Developing Canada’s First Agri-Food Sustainability Index
During this session David McInnes presentation examines communicating sustainability of the Canadian agriculture production system to the general public, and roles, responsibilities and opportunities for the Canadian forage and grassland sector.
David is the principal of DMci Strategies and a strategic advisor, speaker and facilitator on change and opportunity facing the Canadian and global food system. He has initiated and is currently leading a private-public coalition of some 50 partners to develop Canada’s first agri-food sustainability index. He is a member of the Agricultural Research Institute of Ontario (ARIO), a governance committee member of the Canadian Agri-Food Sustainability Initiative (CASI), an Arrell Food Fellow with the Arrell Food Institute at the University of Guelph and an affiliate of McGill University’s Institute for Global Food Security and a global advisor for Nova Scotia Business Inc. He has also been a Senior Fellow of Canada 2020 (an Ottawa-based think tank) and a contributing editor of The Economist Intelligence Unit.
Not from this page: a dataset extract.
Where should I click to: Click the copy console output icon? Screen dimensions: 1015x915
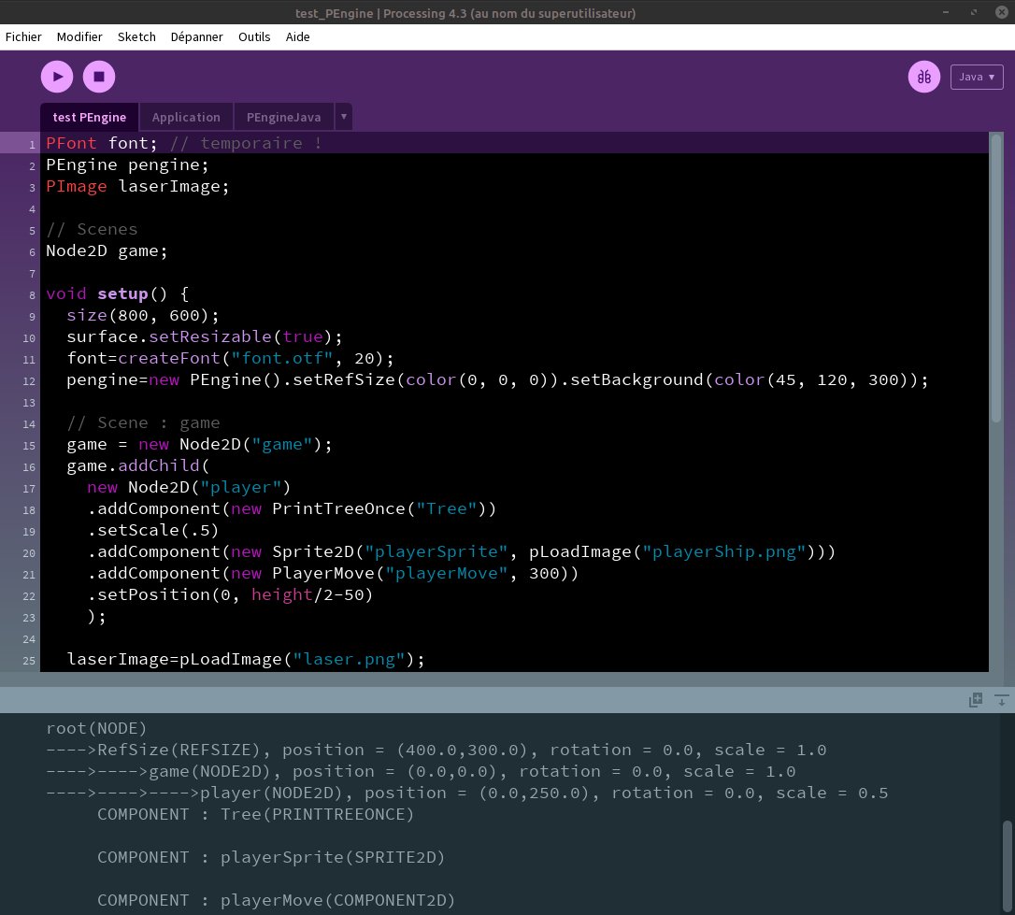(976, 699)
Canada can be regarded as the most trusted and sustainable food system, but we need to demonstrate this, build leadership and keep improving. This also can create value and meet global targets via an informed policy. This is a multi-phase process. We need to frame the index and outline the initial principles, identify how to align and advise and identify the right metrics and how to collect info. Next will be a pilot for this to be tried.
Farms need to get proof of sustainability to operate and compete globally. The task is to get the right metric, process, and outcomes.
Why do this?
Global agri-food is not seen as sustainable, healthy, or inclusive. There are four changes that are key to change this:
1) Trade needs to be regulated by sustainability criteria
2) Competition is based on sustainability
3) Implement benchmarking performance
4) Implement new Environmental, Social, and Governance (ESG) materiality assessment and disclosures
There will be increased opportunities for Canada if we move forward addressing these changes. We can compare with other countries highlighting new sustainable specialties. Market signals with environmental targeting have increased substantially. Sustainable sourcing is the number one target. Supply chains of food produce 89 per cent of all GHG emissions. This is an opportunity to partner for biodiversity.